[SUPPLIED MATERIAL Boundary: Start]

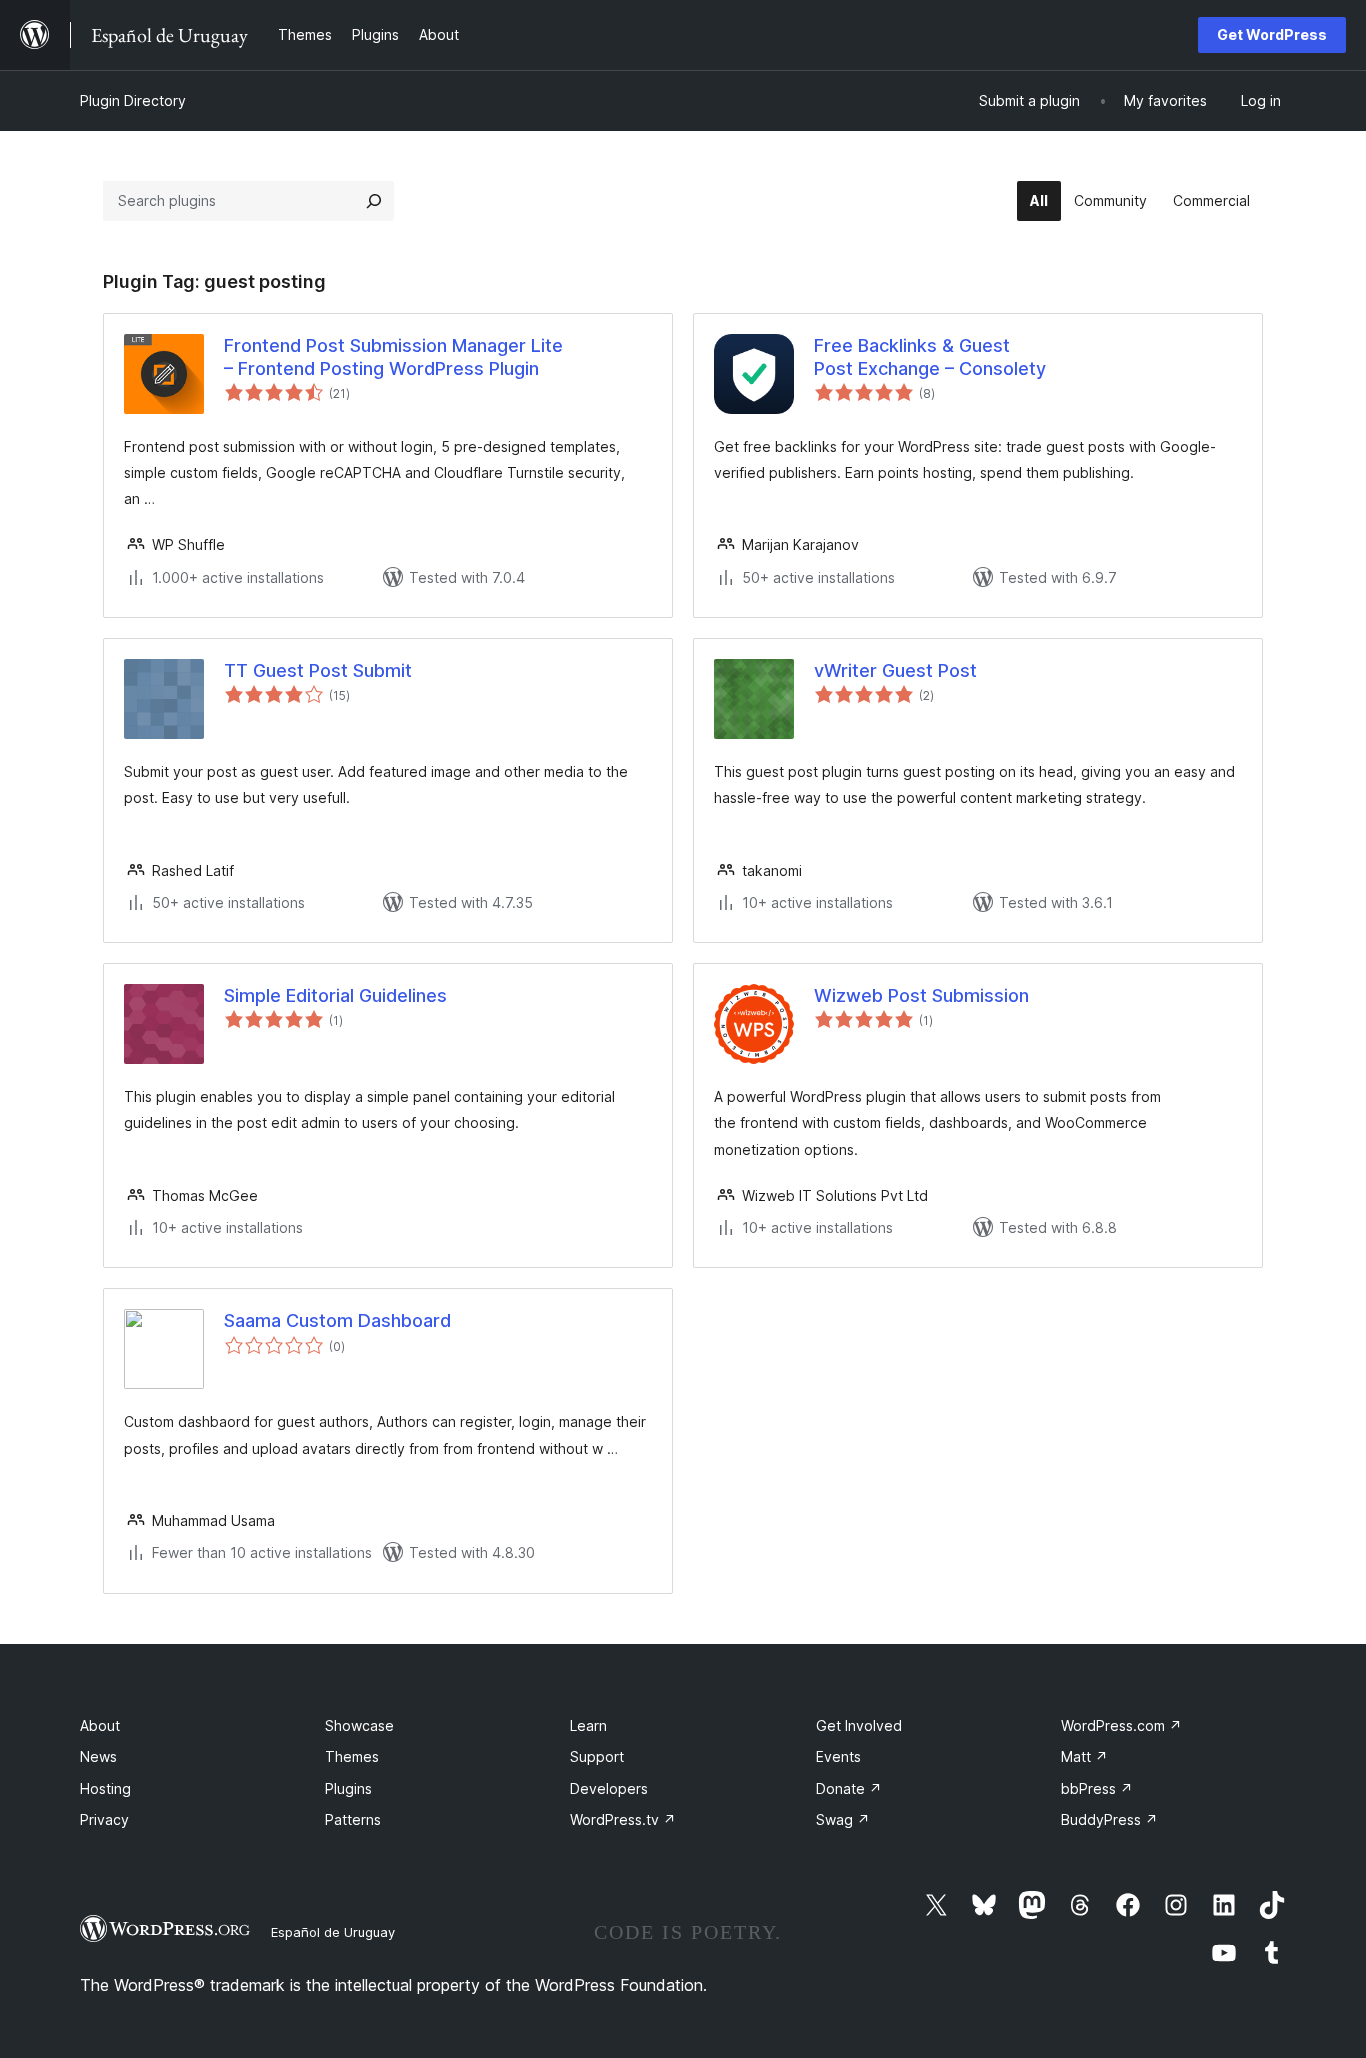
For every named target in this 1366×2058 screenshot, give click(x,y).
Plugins (348, 1788)
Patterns (353, 1819)
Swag (843, 1819)
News (98, 1756)
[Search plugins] (374, 201)
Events (838, 1756)
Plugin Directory (133, 100)
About (100, 1725)
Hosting (105, 1788)
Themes (352, 1756)
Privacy (104, 1819)
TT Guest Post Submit (318, 670)
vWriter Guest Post (895, 670)
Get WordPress (1272, 34)
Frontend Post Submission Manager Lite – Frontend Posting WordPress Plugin (393, 357)
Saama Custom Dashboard (337, 1320)
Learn (588, 1725)
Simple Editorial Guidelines (335, 995)
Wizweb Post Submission (921, 995)
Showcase (359, 1725)
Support (597, 1756)
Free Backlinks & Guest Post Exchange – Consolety (930, 357)
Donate (849, 1788)
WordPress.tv (623, 1819)
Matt (1084, 1756)
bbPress (1097, 1788)
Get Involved (859, 1725)
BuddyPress (1109, 1819)
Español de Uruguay (333, 1932)
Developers (609, 1788)
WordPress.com (1121, 1725)
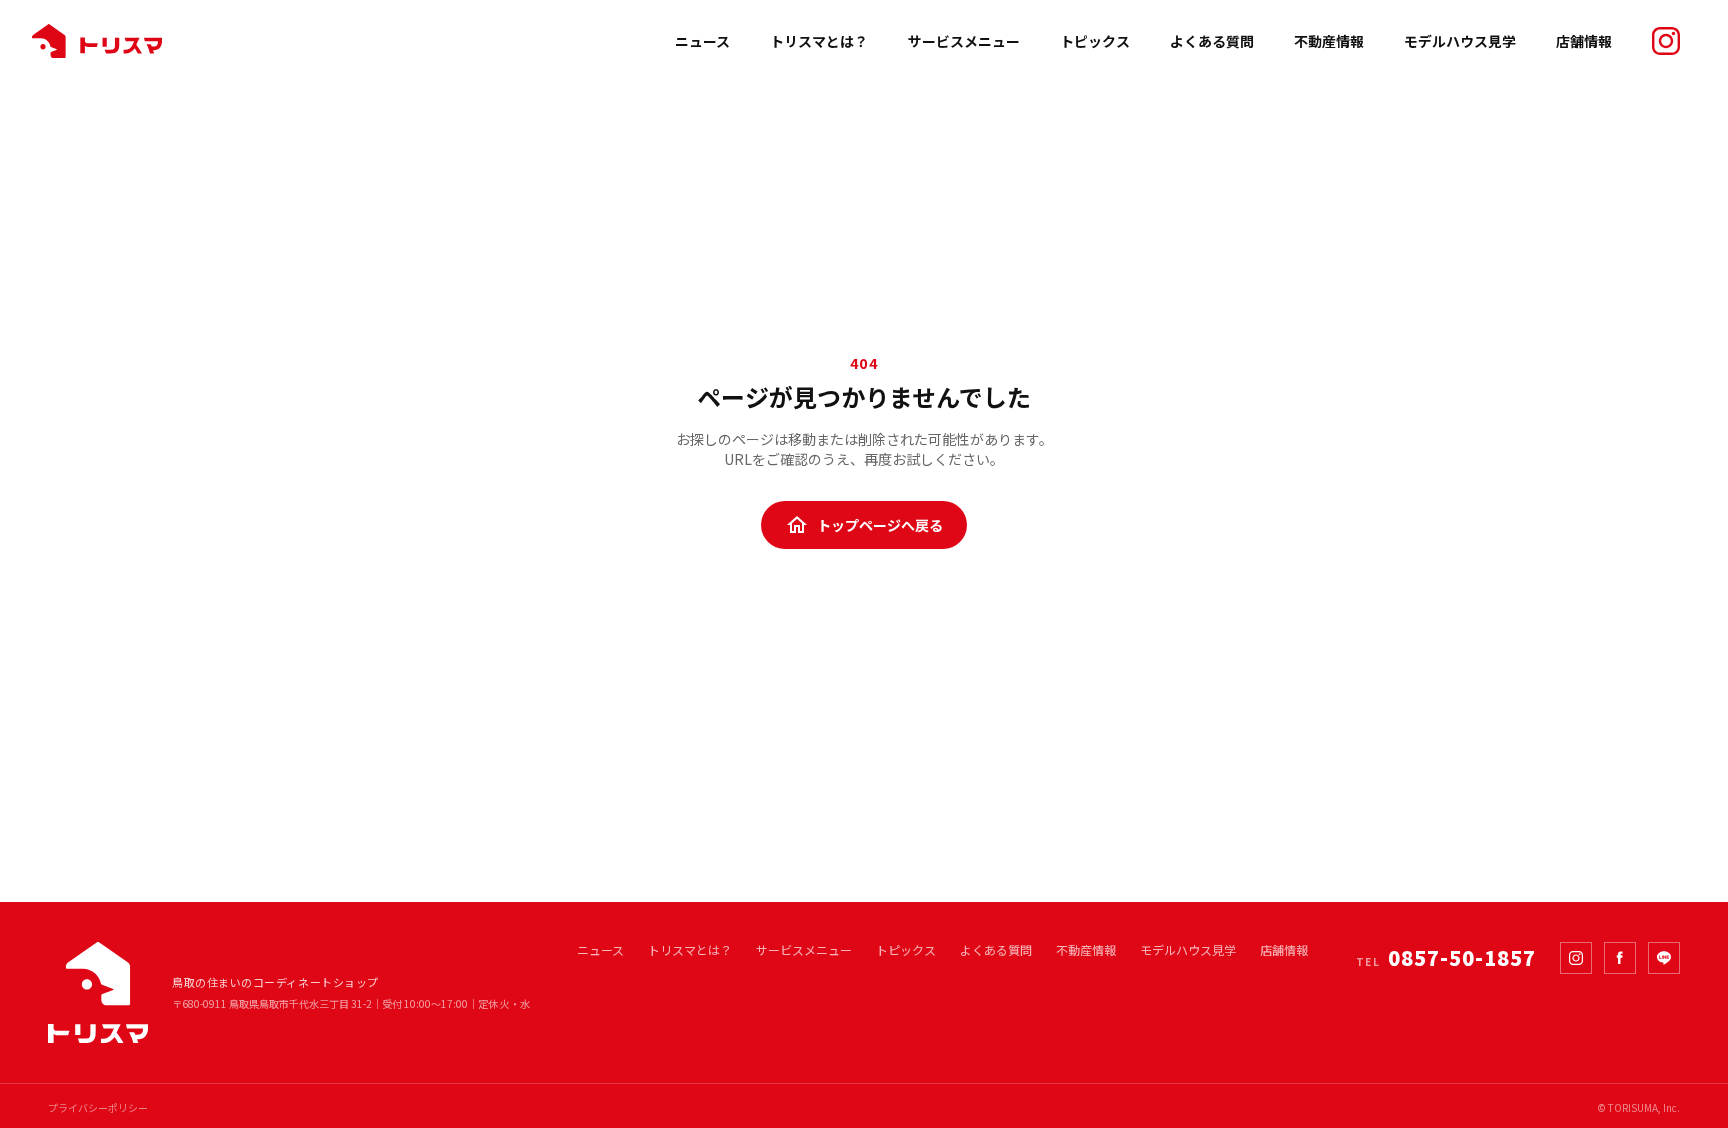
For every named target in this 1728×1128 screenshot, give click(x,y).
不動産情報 (1329, 41)
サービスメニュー (964, 41)
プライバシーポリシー (98, 1107)
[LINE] (1664, 958)
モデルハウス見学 (1460, 41)
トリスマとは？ (819, 41)
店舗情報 (1584, 41)
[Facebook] (1620, 958)
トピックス (1095, 41)
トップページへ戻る (864, 525)
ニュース (702, 41)
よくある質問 (1212, 41)
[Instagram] (1576, 958)
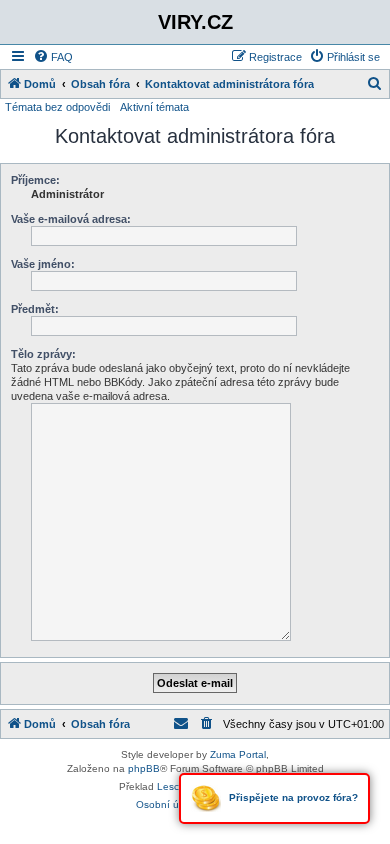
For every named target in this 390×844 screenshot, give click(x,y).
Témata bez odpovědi (57, 107)
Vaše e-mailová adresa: (71, 219)
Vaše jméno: (43, 264)
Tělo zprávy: (43, 354)
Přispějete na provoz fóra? (292, 797)
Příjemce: (35, 180)
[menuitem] (53, 57)
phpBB (144, 768)
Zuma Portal (238, 754)
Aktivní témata (154, 107)
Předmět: (35, 309)
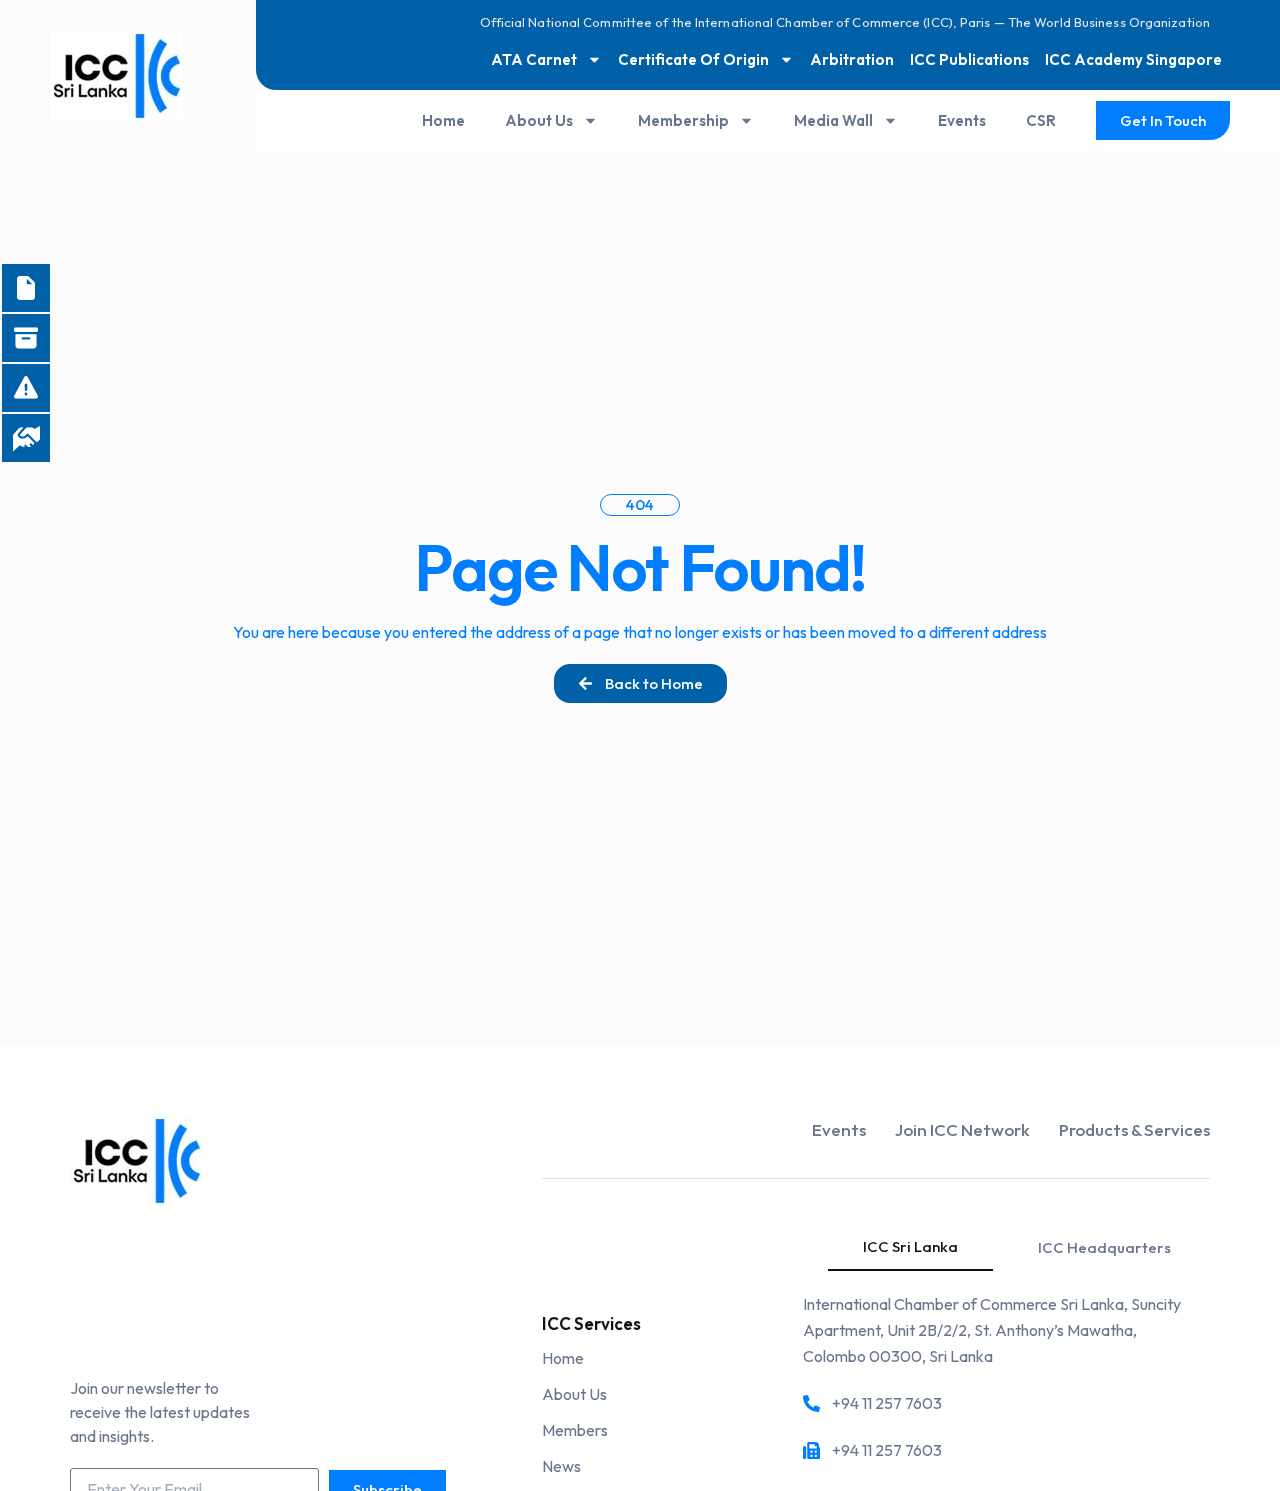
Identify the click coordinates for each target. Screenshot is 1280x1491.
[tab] (910, 1247)
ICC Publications (969, 59)
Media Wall (833, 120)
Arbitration (852, 59)
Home (443, 120)
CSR (1041, 120)
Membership (683, 120)
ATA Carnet (534, 59)
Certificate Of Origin (693, 59)
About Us (539, 120)
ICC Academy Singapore (1133, 59)
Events (962, 120)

[SUPPLIED MATERIAL Boundary: End]

## WHAT YOU HAVE TO DO
Nothing but an exact copy is asked for: the lines from the start of the records through the line with "Zuma Portal (238, 754)", both ends included, minus any pictures.

## SOLVED EXERCISE
For every named target in this 1366×2058 screenshot, give click(x,y).
Plugins (348, 1788)
Patterns (353, 1819)
Swag (843, 1819)
News (98, 1756)
[Search plugins] (374, 201)
Events (838, 1756)
Plugin Directory (133, 100)
About (100, 1725)
Hosting (105, 1788)
Themes (352, 1756)
Privacy (104, 1819)
TT Guest Post Submit (318, 670)
vWriter Guest Post (895, 670)
Get WordPress (1272, 34)
Frontend Post Submission Manager Lite – Frontend Posting WordPress Plugin (393, 357)
Saama Custom Dashboard (337, 1320)
Learn (588, 1725)
Simple Editorial Guidelines (335, 995)
Wizweb Post Submission (921, 995)
Showcase (359, 1725)
Support (597, 1756)
Free Backlinks & Guest Post Exchange – Consolety (930, 357)
Donate (849, 1788)
WordPress.tv (623, 1819)
Matt (1084, 1756)
bbPress (1097, 1788)
Get Involved (859, 1725)
BuddyPress (1109, 1819)
Español de Uruguay (333, 1932)
Developers (609, 1788)
WordPress.com (1121, 1725)
For every named target in this 1728×1128 screenshot, give click(x,y).
不動産情報 (1329, 41)
サービスメニュー (964, 41)
プライバシーポリシー (98, 1107)
[LINE] (1664, 958)
モデルハウス見学 (1460, 41)
トリスマとは？ (819, 41)
店舗情報 (1584, 41)
[Facebook] (1620, 958)
トピックス (1095, 41)
トップページへ戻る (864, 525)
ニュース (702, 41)
よくある質問 (1212, 41)
[Instagram] (1576, 958)
For every named target in this 390×844 screenshot, give click(x,y).
Témata bez odpovědi (57, 107)
Vaše e-mailová adresa: (71, 219)
Vaše jméno: (43, 264)
Tělo zprávy: (43, 354)
Přispějete na provoz fóra? (292, 797)
Příjemce: (35, 180)
[menuitem] (53, 57)
phpBB (144, 768)
Zuma Portal (238, 754)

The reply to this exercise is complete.